Structural Condition Monitoring Using Deep Learning on a Metallic Part Fabricated by Additive Manufacturing

Abstract

Additive manufacturing (AM) was originally developed to manufacture polymer prototypes. Today, it has been used for the manufacturing of many critical machine components. Most of the structural health monitoring (SHM) methods were developed for monitoring the condition of large and thin plates on airplane fuselages. Additively manufactured parts are generally small, thick, and have complex geometries. SHM methods have been improved to sense load, detect defects, and identify loose bolts with the help of a permanently installed sensor. In this study, the adaptability of SHM methods was researched with additively manufactured metal parts with complex geometry. Magnets were used to apply pressure to 9 different locations on the surface of a stainless steel additively manufactured thick plate with deep groves. SHM was used to estimate the magnets’ location. Many SHM (Lamb wave) methods cannot work on smaller parts since their dimensions are shorter or very close to the wavelength of the created oscillations. Surface response to excitation (SuRE) method which has similar characteristics to electromechanical impedance methods was used for data collection.

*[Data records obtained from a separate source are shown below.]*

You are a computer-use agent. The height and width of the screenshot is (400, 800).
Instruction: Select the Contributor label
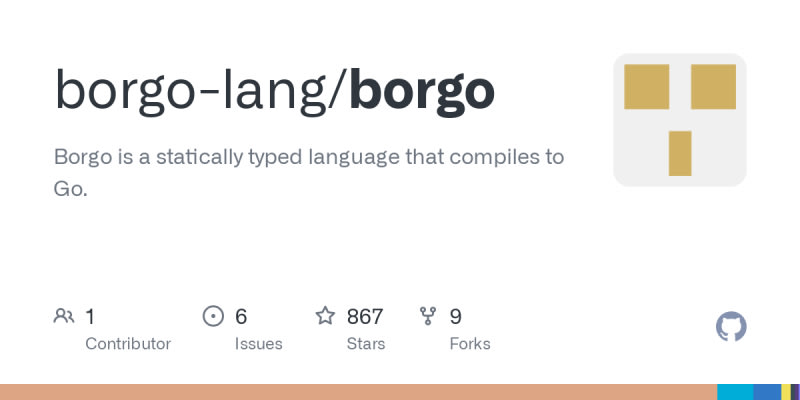coord(128,344)
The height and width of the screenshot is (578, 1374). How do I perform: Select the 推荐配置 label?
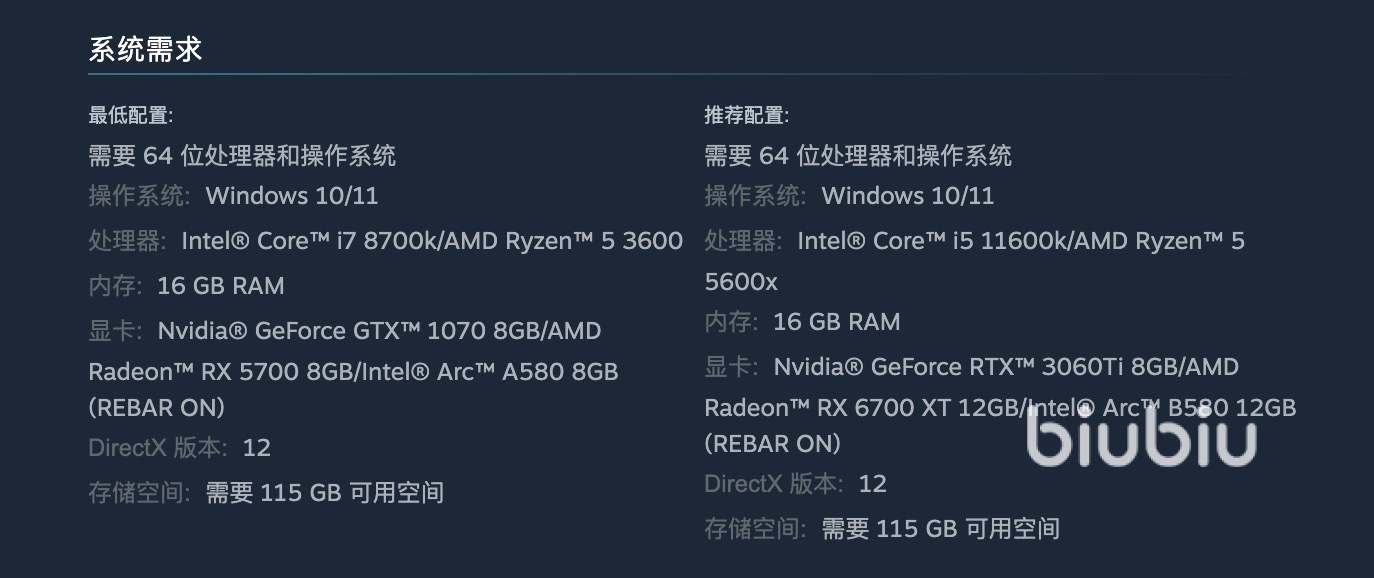tap(746, 115)
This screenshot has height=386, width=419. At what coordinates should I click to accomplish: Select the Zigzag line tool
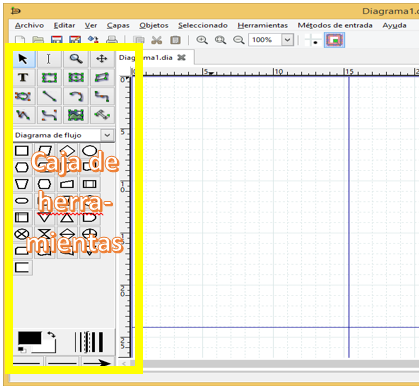point(102,97)
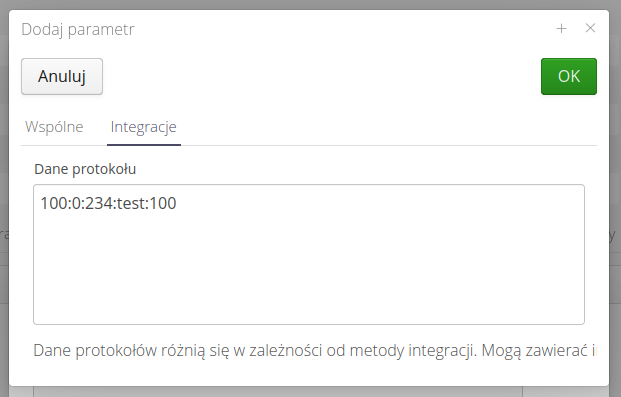Click the help text about protocol data
Image resolution: width=621 pixels, height=397 pixels.
click(315, 351)
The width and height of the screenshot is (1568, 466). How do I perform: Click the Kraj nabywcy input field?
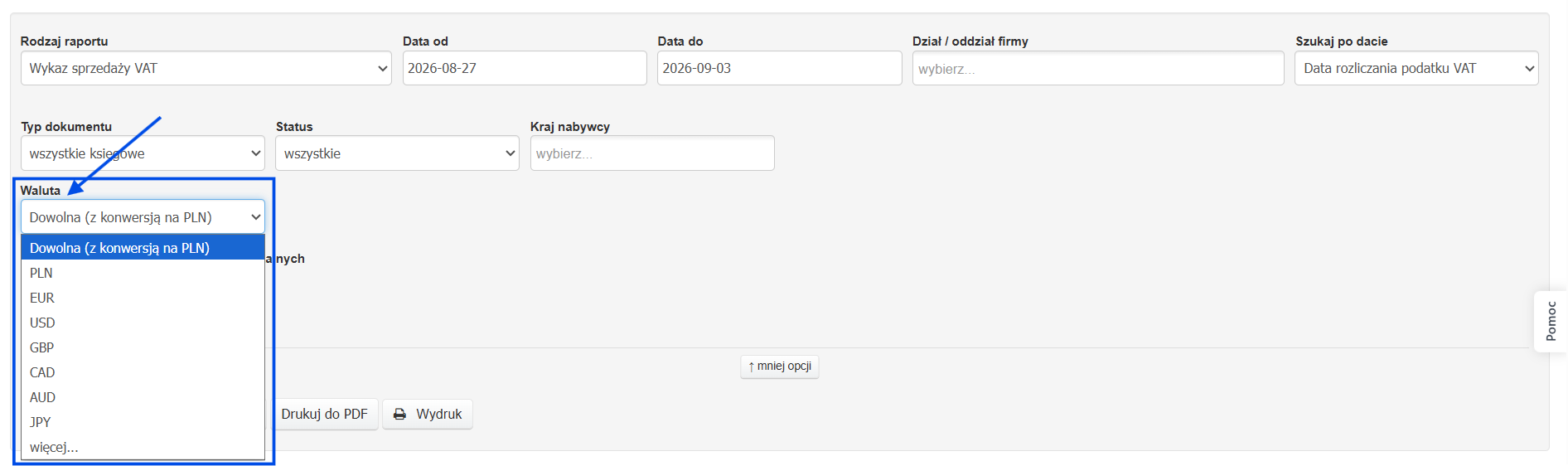(652, 153)
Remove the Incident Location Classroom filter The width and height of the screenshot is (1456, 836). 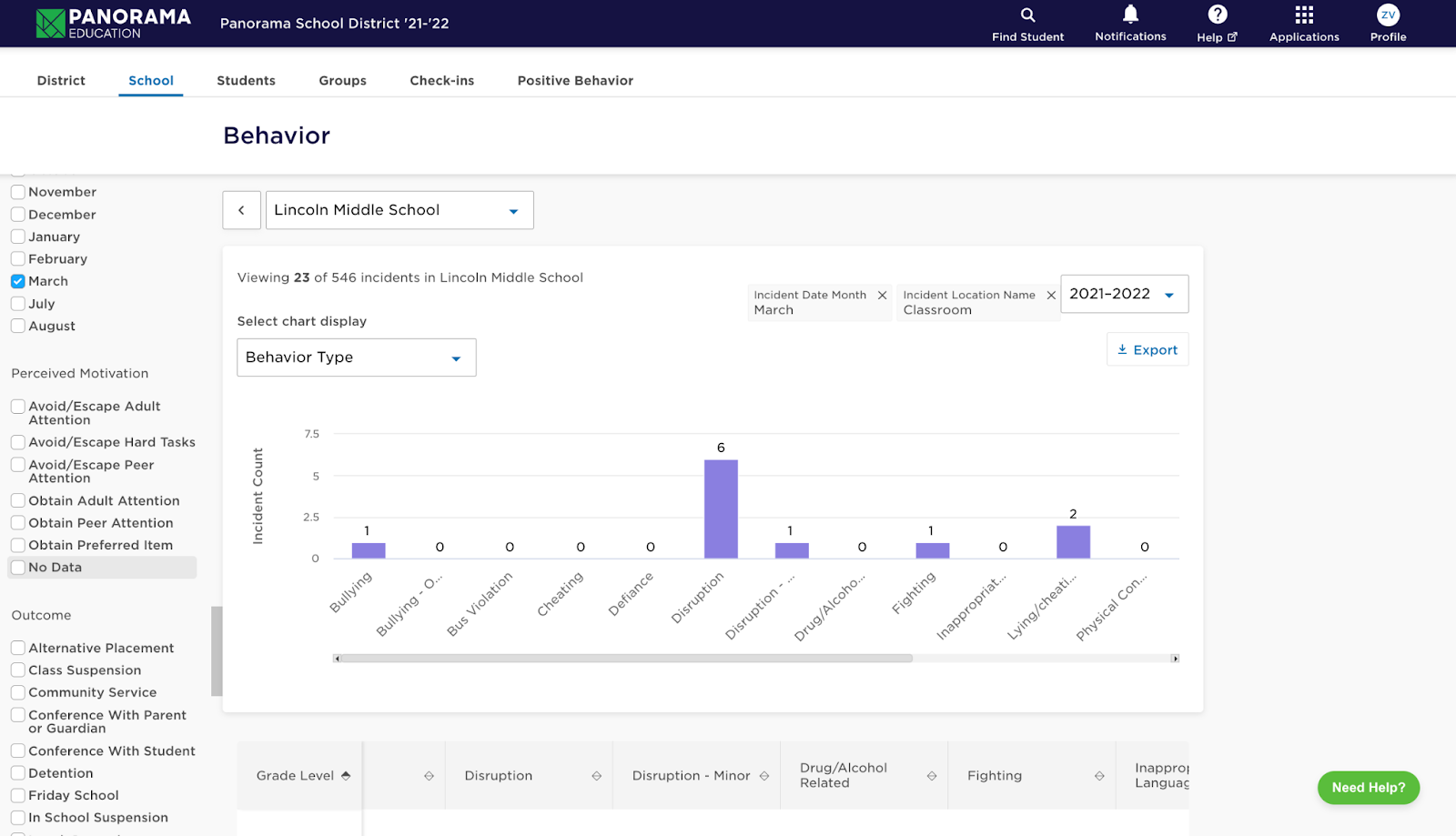pos(1051,296)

To obtain descriptive features of the time domain data, fast Fourier transformation (FFT), short-time Fourier transformation (STFT), continuous wavelet transformation (CWT), and synchrosqueezing transform (SST) were applied to CWT. 1D and 2D convolutional neural networks (CNN) were used to classify the cases. When CNN was optimized for the analysis of our data, 100% location estimation accuracy was obtained by using 50% of 320 scalograms for training. The scalograms were obtained by enhancing the CWT results with SST. STFT-CNN combination was the second best. It obtained 95% accuracy with the same number of spectrograms and training allocation.